▶ _EXERCISE_
Instruction for the listing below: copy exactly, and only, the lines from the one holding "This screenshot has height=652, width=870." through its last line, omitting any picture.

▶ _RECORDS FOR PROCESSING_
━━━━━━━━━━━━━━━━

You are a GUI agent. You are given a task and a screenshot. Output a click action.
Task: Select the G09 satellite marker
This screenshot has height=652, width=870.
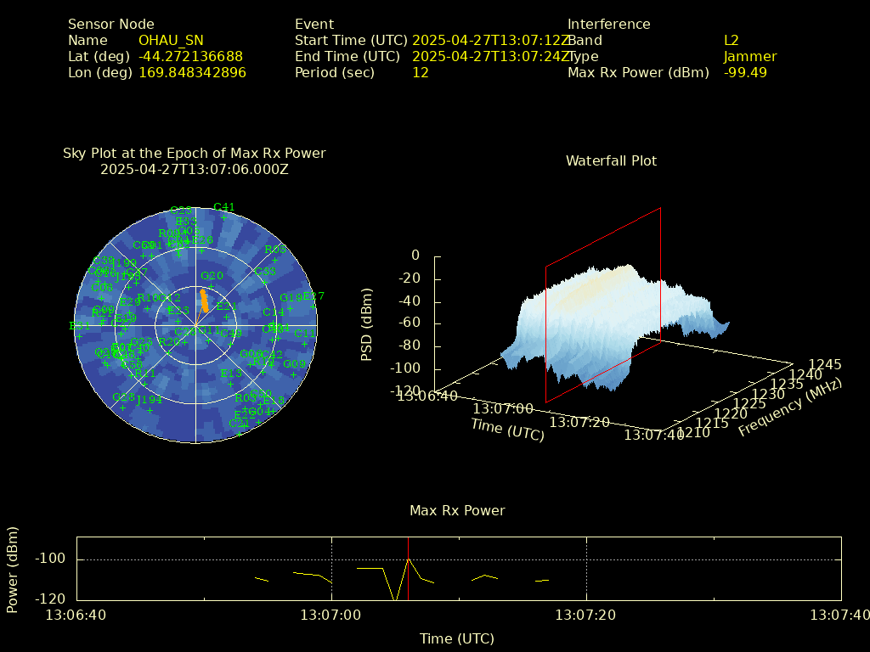[x=294, y=374]
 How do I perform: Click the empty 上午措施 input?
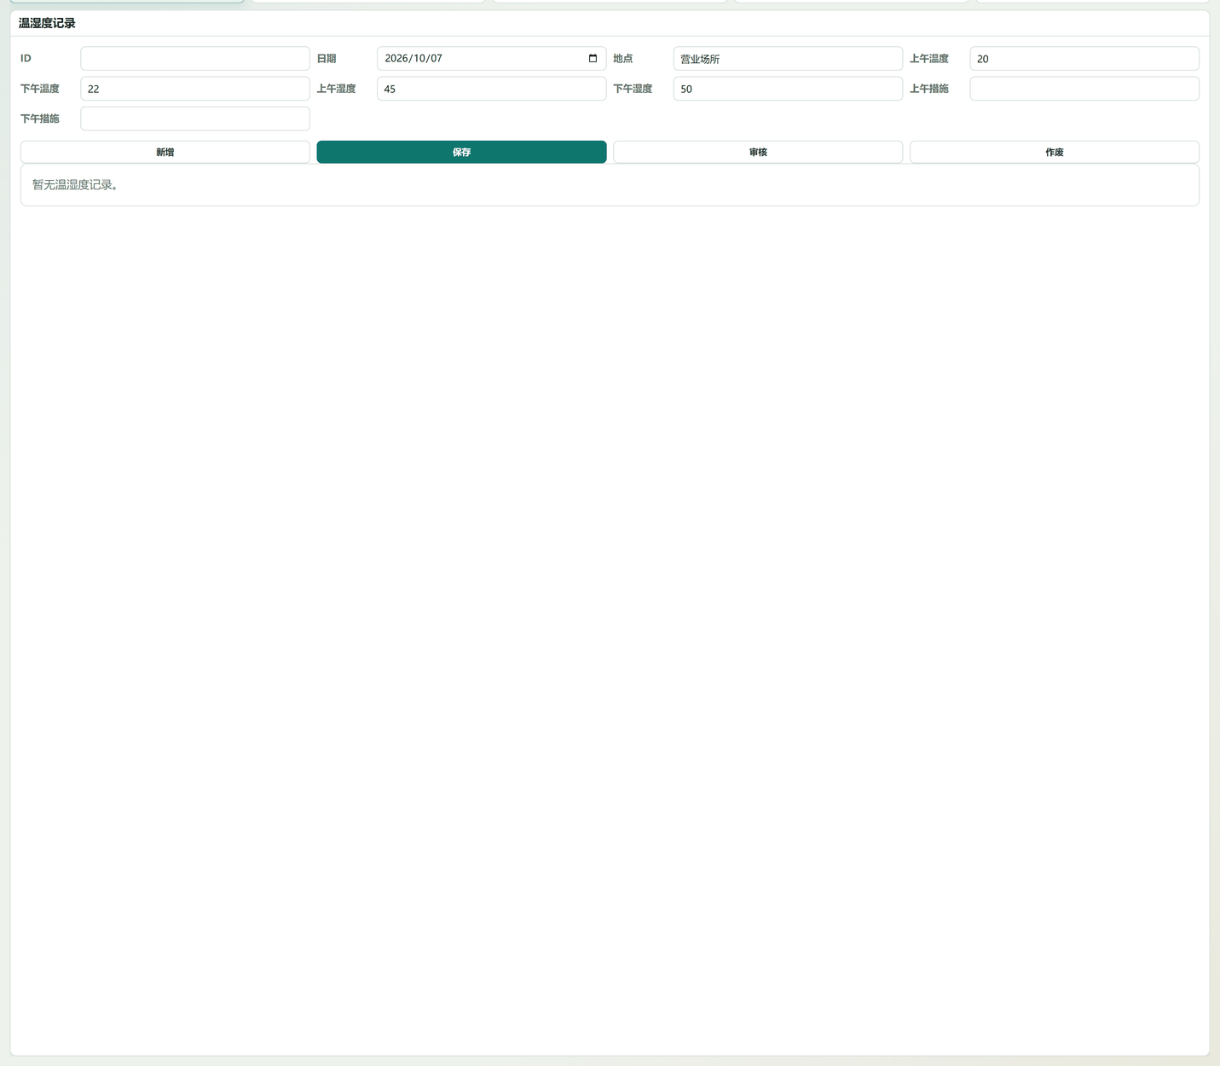tap(1084, 89)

━━━━━━━━━━━━━━━━

▶ _ANSWER BOX_
This screenshot has height=652, width=870.
[x=294, y=374]
 How do I perform: Click the empty 上午措施 input?
tap(1084, 89)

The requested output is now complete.